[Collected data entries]
--- START ---
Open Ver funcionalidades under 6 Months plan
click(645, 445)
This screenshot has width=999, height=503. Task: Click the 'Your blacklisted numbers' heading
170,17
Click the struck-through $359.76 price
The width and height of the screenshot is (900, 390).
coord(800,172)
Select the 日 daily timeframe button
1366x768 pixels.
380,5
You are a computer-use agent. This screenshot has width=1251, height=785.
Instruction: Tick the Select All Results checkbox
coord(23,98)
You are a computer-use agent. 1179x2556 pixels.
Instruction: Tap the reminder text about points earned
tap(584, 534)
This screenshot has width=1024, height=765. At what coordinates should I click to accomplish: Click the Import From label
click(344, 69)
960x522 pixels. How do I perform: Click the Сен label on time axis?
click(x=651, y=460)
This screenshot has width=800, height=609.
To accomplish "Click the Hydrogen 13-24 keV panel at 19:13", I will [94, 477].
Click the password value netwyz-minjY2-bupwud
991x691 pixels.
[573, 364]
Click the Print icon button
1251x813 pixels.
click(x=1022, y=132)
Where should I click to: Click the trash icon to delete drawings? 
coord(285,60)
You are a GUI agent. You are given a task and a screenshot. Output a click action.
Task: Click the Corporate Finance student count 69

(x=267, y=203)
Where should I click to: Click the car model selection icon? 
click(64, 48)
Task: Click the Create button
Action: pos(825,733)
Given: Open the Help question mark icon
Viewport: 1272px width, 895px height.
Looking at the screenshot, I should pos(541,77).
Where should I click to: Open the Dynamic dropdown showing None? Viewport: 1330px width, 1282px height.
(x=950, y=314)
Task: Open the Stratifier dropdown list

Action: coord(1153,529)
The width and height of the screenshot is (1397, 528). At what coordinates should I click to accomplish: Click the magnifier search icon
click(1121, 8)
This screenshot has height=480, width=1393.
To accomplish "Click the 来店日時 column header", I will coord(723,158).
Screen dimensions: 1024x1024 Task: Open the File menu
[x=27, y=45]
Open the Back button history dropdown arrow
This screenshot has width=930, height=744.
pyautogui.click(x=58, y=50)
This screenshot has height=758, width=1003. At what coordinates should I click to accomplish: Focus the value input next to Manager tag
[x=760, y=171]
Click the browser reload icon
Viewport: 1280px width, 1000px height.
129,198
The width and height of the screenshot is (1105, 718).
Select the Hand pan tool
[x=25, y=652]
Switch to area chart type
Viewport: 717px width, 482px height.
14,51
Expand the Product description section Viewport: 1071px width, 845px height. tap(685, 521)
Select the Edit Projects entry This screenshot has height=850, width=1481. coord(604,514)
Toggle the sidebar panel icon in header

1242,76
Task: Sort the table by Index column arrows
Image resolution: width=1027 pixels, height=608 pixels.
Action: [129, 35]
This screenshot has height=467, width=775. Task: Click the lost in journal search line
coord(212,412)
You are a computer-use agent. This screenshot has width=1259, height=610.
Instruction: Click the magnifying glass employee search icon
--- END ---
- [INSTRUCTIONS FOR THE TASK]
Restate every record exactly, leaving nothing out.

- [TASK SOLUTION]
Open Ver funcionalidades under 6 Months plan
click(645, 445)
This screenshot has width=999, height=503. Task: Click the 'Your blacklisted numbers' heading
170,17
Click the struck-through $359.76 price
The width and height of the screenshot is (900, 390).
coord(800,172)
Select the 日 daily timeframe button
1366x768 pixels.
380,5
You are a computer-use agent. This screenshot has width=1251, height=785.
Instruction: Tick the Select All Results checkbox
coord(23,98)
You are a computer-use agent. 1179x2556 pixels.
Instruction: Tap the reminder text about points earned
tap(584, 534)
This screenshot has width=1024, height=765. At what coordinates should I click to accomplish: Click the Import From label
click(344, 69)
960x522 pixels. How do I perform: Click the Сен label on time axis?
click(x=651, y=460)
This screenshot has width=800, height=609.
To accomplish "Click the Hydrogen 13-24 keV panel at 19:13", I will [94, 477].
Click the password value netwyz-minjY2-bupwud
991x691 pixels.
[573, 364]
Click the Print icon button
1251x813 pixels.
click(x=1022, y=132)
Where should I click to: Click the trash icon to delete drawings? 
coord(285,60)
You are a GUI agent. You are given a task and a screenshot. Output a click action.
Task: Click the Corporate Finance student count 69

(x=267, y=203)
Where should I click to: Click the car model selection icon? 
click(64, 48)
Task: Click the Create button
Action: pos(825,733)
Given: Open the Help question mark icon
Viewport: 1272px width, 895px height.
Looking at the screenshot, I should pos(541,77).
Where should I click to: Open the Dynamic dropdown showing None? Viewport: 1330px width, 1282px height.
(x=950, y=314)
Task: Open the Stratifier dropdown list

Action: coord(1153,529)
The width and height of the screenshot is (1397, 528). At what coordinates should I click to accomplish: Click the magnifier search icon
click(1121, 8)
This screenshot has height=480, width=1393.
To accomplish "Click the 来店日時 column header", I will coord(723,158).
Screen dimensions: 1024x1024 Task: Open the File menu
[x=27, y=45]
Open the Back button history dropdown arrow
This screenshot has width=930, height=744.
pyautogui.click(x=58, y=50)
This screenshot has height=758, width=1003. At what coordinates should I click to accomplish: Focus the value input next to Manager tag
[x=760, y=171]
Click the browser reload icon
Viewport: 1280px width, 1000px height.
129,198
The width and height of the screenshot is (1105, 718).
Select the Hand pan tool
[x=25, y=652]
Switch to area chart type
Viewport: 717px width, 482px height.
14,51
Expand the Product description section Viewport: 1071px width, 845px height. tap(685, 521)
Select the Edit Projects entry This screenshot has height=850, width=1481. coord(604,514)
Toggle the sidebar panel icon in header

1242,76
Task: Sort the table by Index column arrows
Image resolution: width=1027 pixels, height=608 pixels.
Action: [129, 35]
This screenshot has height=467, width=775. Task: Click the lost in journal search line
coord(212,412)
You are a computer-use agent. This screenshot has width=1259, height=610.
Instruction: Click the magnifying glass employee search icon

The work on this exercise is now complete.